| What you will do |
Rewrite the entries below, replacing "grid icon" with "grid button" and leaving everything else unchanged.

Data on locating visible targets
↓

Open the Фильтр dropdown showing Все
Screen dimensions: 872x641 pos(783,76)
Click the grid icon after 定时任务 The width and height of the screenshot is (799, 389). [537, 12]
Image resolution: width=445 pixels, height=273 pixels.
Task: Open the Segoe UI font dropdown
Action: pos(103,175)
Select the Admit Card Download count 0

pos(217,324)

↑

| In response |
Open the Фильтр dropdown showing Все
Screen dimensions: 872x641 pos(783,76)
Click the grid button after 定时任务 The width and height of the screenshot is (799, 389). [537, 12]
Image resolution: width=445 pixels, height=273 pixels.
Task: Open the Segoe UI font dropdown
Action: pos(103,175)
Select the Admit Card Download count 0

pos(217,324)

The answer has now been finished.